* [What to work on]
When the line containing "This screenshot has height=700, width=450." is found in the data below, copy it and each line after it through the line containing "Task: Tap CLOSE to exit Find by Sound", exactly and with no others.

[Saved entries]
-*-
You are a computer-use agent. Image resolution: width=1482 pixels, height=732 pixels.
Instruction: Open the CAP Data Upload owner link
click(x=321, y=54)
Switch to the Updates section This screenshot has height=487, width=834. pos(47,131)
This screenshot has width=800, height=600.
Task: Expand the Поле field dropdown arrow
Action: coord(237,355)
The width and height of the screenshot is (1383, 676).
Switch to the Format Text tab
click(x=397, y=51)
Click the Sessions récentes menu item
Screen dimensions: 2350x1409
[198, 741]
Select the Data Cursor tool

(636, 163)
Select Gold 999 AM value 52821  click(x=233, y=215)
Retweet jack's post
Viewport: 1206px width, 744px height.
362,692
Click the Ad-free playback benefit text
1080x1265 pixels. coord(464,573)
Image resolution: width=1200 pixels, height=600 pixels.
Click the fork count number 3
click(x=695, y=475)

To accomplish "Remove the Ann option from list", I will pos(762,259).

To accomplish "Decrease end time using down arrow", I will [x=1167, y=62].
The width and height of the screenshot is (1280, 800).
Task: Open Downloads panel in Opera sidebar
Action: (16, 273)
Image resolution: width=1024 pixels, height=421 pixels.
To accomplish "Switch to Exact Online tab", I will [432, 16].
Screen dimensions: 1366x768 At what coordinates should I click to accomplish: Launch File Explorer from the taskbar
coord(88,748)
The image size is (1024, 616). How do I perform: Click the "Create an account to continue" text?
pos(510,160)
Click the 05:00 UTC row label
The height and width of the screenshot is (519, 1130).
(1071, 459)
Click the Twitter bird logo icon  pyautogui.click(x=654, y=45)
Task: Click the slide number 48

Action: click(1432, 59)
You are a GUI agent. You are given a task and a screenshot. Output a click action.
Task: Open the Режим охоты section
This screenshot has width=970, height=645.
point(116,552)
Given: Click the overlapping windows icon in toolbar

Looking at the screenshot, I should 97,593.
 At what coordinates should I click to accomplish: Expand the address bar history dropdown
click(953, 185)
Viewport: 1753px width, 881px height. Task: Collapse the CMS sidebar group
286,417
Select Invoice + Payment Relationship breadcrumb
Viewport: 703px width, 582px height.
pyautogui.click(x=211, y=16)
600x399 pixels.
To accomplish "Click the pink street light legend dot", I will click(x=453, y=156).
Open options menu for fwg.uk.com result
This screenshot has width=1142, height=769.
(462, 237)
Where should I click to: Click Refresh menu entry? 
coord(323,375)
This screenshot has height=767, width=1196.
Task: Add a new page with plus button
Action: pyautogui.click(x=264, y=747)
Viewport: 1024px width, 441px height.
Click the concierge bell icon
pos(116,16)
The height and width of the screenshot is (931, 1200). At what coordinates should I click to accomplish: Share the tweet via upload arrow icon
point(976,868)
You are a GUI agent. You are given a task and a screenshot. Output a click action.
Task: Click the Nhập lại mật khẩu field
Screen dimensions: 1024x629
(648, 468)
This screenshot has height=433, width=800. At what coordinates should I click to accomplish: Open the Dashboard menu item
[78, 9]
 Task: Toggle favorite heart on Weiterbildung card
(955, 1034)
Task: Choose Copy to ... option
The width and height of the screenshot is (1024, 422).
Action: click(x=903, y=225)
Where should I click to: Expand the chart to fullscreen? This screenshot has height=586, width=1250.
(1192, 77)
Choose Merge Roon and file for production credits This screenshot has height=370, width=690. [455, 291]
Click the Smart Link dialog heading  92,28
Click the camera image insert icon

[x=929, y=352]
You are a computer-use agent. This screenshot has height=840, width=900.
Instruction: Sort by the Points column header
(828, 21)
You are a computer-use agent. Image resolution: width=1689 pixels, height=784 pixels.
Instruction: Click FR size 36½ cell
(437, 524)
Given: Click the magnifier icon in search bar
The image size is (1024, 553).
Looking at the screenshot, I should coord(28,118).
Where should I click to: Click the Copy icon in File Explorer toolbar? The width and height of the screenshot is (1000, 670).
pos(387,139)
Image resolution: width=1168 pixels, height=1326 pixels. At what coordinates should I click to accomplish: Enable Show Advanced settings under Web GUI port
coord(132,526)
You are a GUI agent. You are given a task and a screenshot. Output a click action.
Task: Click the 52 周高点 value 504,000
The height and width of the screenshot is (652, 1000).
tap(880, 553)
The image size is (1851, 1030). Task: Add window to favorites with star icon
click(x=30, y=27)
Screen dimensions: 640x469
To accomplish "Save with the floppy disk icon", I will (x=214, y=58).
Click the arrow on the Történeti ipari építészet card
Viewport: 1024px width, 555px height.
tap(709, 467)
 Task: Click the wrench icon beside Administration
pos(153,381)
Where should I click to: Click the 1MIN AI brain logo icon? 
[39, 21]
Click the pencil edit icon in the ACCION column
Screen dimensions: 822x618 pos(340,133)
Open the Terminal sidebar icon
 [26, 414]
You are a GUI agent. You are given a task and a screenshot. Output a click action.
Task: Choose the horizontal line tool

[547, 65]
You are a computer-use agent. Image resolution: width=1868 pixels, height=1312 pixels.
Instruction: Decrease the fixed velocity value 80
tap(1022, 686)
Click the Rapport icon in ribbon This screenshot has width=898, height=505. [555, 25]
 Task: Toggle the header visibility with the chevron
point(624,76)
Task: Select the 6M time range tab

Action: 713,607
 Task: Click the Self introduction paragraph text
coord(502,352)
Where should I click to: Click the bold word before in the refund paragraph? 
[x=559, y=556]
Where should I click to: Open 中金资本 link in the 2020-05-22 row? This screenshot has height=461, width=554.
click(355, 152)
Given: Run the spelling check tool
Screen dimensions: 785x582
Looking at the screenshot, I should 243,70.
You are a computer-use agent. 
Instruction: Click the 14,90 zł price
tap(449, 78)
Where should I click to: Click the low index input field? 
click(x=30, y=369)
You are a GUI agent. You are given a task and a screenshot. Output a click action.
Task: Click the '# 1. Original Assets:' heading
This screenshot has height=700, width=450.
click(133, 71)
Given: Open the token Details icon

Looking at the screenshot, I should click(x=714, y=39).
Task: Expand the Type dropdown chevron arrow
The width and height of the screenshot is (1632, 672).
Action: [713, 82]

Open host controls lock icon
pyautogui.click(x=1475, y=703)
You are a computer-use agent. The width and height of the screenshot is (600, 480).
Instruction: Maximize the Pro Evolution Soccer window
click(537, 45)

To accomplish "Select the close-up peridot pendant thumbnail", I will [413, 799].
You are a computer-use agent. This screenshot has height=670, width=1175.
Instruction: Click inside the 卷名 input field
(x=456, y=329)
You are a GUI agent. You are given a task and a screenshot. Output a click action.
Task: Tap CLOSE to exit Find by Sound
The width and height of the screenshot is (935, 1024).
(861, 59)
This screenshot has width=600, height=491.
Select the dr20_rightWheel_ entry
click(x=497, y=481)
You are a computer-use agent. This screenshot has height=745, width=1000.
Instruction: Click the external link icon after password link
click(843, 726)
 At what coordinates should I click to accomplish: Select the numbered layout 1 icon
-*-
* [Finished exercise]
This screenshot has height=700, width=450.
click(133, 71)
Given: Open the token Details icon

Looking at the screenshot, I should click(x=714, y=39).
Task: Expand the Type dropdown chevron arrow
The width and height of the screenshot is (1632, 672).
Action: [713, 82]

Open host controls lock icon
pyautogui.click(x=1475, y=703)
You are a computer-use agent. The width and height of the screenshot is (600, 480).
Instruction: Maximize the Pro Evolution Soccer window
click(537, 45)

To accomplish "Select the close-up peridot pendant thumbnail", I will [413, 799].
You are a computer-use agent. This screenshot has height=670, width=1175.
Instruction: Click inside the 卷名 input field
(x=456, y=329)
You are a GUI agent. You are given a task and a screenshot. Output a click action.
Task: Tap CLOSE to exit Find by Sound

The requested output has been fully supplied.